De quand date votre engagement artistique ?

J'ai commencé à dessiner à l'âge de 7 ans. Après le Bac, j’ai été orienté en philosophie à l’université Cheikh Anta Diop. Mais, au bout d’un certain temps, j’ai quitté à cause d’un système éducatif dans lequel je ne me reconnais pas. Tant au niveau de l'organisation interne que de ce qu'on y apprend. J’ai donc décidé de me concentrer sur mes activités artistiques, sur la recherche spirituelle quant aux anciennes croyances. J’ai créé ma propre bibliothèque chez moi où je recevais des jeunes qui voulait apprendre le graffiti. L’objectif était de leur faire comprendre qu'ils doivent cultiver une grande matière intellectuelle pour être en mesure de porter certains combats. C'est très important ce volet éducationnel. Il permet de leur expliquer comment être dans le processus artistique sans pervertir son âme artistique, mais faire les choses comme cela se doit. Voilà ce qui m'a poussé à m'engager dans la culture hip-hop comme conscience collective, un hip-hop comme une manière de vivre et d'être.

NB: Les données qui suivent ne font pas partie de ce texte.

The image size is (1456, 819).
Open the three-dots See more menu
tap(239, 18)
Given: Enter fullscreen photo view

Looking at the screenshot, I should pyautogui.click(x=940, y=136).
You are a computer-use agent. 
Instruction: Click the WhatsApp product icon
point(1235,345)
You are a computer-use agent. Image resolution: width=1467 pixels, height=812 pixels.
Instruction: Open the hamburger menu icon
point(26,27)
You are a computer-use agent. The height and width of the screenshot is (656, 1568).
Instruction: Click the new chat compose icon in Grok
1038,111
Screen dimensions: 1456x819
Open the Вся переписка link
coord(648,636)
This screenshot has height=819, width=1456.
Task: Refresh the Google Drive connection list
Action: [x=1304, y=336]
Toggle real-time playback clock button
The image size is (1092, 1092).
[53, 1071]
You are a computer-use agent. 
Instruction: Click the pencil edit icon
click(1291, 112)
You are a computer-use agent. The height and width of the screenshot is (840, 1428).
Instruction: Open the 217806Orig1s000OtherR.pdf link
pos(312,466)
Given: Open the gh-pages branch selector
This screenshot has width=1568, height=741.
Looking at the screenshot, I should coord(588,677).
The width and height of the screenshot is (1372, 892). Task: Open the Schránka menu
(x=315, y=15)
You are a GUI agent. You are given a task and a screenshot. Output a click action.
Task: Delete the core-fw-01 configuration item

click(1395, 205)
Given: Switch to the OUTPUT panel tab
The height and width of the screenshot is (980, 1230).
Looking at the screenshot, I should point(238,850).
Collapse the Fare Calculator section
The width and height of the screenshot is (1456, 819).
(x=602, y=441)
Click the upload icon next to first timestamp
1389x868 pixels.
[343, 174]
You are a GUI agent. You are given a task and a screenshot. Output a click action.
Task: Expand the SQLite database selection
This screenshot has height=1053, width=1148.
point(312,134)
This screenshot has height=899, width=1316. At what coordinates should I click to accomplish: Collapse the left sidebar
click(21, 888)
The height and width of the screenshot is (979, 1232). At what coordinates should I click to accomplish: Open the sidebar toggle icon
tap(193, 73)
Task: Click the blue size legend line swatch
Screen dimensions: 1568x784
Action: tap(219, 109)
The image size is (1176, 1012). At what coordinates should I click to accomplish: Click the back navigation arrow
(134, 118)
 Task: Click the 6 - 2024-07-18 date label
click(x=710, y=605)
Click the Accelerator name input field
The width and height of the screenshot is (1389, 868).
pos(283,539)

Le hip-hop est, par essence, un ‘’knowledge movement’’, l'art qui nous interpelle de manière directe.

Quel appel lancez-vous à vos collègues artistes, aux jeunes, aux Sénégalais de manière générale ?

J’estime que la révolte ne peut pas se faire uniquement par les paroles. Il faut transcender les dires et les paroles pour entrer dans les actions, dans l'entrepreneuriat, par exemple. Il faut qu'on aide les jeunes et qu'on comprenne qu'ils sont eux-mêmes le potentiel auquel ils aspirent. Qu'ils marchent la tête haute et fiers, parce qu'ils auront des aînés sur qui compter. Notre rôle est de leur faire comprendre que ce sont eux le chemin qui prépare les générations à venir. Sur ce point de vue, nous sommes tous impliqués et on doit arriver à un niveau où on sort de nos conforts personnels pour comprendre la cause des intérêts communs. Le Sénégal nous appartient tous, c’est à nous de le préserver pour les générations à venir.  Qu'on s'indigne c'est bien, mais qu'on s'organise c'est mieux et qu'on aide ces jeunes à préparer une vie meilleure. Bien meilleure que la nôtre.